Dış siyasette alakaları ulusal çıkarlar doğrultusunda normalleştireceklerini, AB ile müzakere edeceklerini ve bu sürecin kesintiye uğramasına müsaade vermeyeceklerini anlatan İnce, bugün devre dışı bırakılan diplomasiyi devlete ve geleneklere yakışır biçimde yine tesis edeceklerini belirtti. İnce, şöyle devam etti:

“Eğitimi akıl, bilim ve çağdaş standartlara dayalı ve öğrenci odaklı olarak yapılandıracağız ve siyaseti toplum mühendisi aracı olarak kullanmayacağız. Yüksek tahsil öğrencilerimizi yurt problemlerini büsbütün çözerek, öğrencilerin iki kişilik odalarda kalmalarını sağlayacağız. Yüksek tahsil gören öğrencilerimize taban fiyatın yarısı kadar burs vereceğiz. Öğretmenlerimize her 24 Kasım’da bir maaş ikramiye vereceğiz. Kontratlı öğretmenliği kaldıracağız. Öğretmenlerin aile bütünlüğünü sağlayacağız. Zelzelelere hazırlanmayı en öncelikli işimiz olarak görüyoruz. Zelzele dirençli binalar ve sarsıntı dirençli yerleşim yerleri inşa edeceğiz. Bitkisel, hayvansal üretim ve besin güvenliği siyaset üstüdür. Devleti ziraî üretimde planlayıcı, piyasa düzenleyici, üreticiyi ve tüketiciyi gözetici pozisyonuna getireceğiz. Türkiye’yi tarım ve hayvancılıkta ithalatçı olmaktan çıkarıp, kendi kendine kâfi ve ihracat yapar hale getireceğiz. Başta mazot ve gübre olmak üzere tarımda girdi fiyatlarını makul seviyede tutacağız. Üretici dayanaklarını tohum tarlaya ekilmeden açıklayacağız.”
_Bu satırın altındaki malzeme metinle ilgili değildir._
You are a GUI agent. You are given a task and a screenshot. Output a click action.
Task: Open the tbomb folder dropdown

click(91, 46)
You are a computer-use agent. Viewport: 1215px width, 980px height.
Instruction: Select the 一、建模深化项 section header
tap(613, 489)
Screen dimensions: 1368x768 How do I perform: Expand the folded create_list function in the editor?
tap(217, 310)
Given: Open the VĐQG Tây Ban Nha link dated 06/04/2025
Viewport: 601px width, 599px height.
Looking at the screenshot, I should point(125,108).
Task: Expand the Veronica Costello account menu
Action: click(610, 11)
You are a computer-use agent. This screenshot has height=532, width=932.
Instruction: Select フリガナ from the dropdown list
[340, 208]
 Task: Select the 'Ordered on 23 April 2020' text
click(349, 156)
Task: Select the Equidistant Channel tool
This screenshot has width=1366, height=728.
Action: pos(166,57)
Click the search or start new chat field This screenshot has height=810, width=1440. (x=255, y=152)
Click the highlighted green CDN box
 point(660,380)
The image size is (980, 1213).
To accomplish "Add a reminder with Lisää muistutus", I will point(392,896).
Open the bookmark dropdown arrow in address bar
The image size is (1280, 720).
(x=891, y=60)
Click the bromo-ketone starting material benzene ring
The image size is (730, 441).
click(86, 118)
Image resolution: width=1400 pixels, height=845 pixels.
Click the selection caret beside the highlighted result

“Kardeşlik, barış, huzur, refah ve sevgi yol gösterici kıymetlerimiz olacak”

İnce, bayanların çalışma hayatından siyasete kadar hayatın her alanında hakları olan yeri alacağını, bayana ve çocuklara yönelik şiddetle aktif biçimde çaba edeceklerini söyleyerek, şunları kaydetti:

“Yeniden inşa etmemiz gereken bir alan da birbirlerine düşmanlaştırılan insanlarımızı barıştıracağız. Ayrışmanın, bölünmenin ve kamplaşmanın bu ülkede yaşayan hiç kimseye yarar sağlamayacağı gerçeğini anlatacağız. Saygın bir ülke olmanın ve milletlerarası toplumda kaybettiğimiz güçlü pozisyona yine ulaşmanın yolunun içerde sağlayacağımız birlik ve bütünlükten geçtiğini her vakit göz önünde bulunduracağız. Bu nedenle kardeşlik, barış, huzur, refah ve sevgi yol gösterici kıymetlerimiz olacaktır.”

İnce, siyasette hakka, hukuka ve milletin tümüne saygılı bir üslup yerleştireceklerini, Türkiye’nin geleceği için ortak dertleri paylaşan, Cumhuriyet’in geleceği için ortak bir çaba vermek isteyen herkesle birlikte yürüyeceklerini kelamlarına ekledi.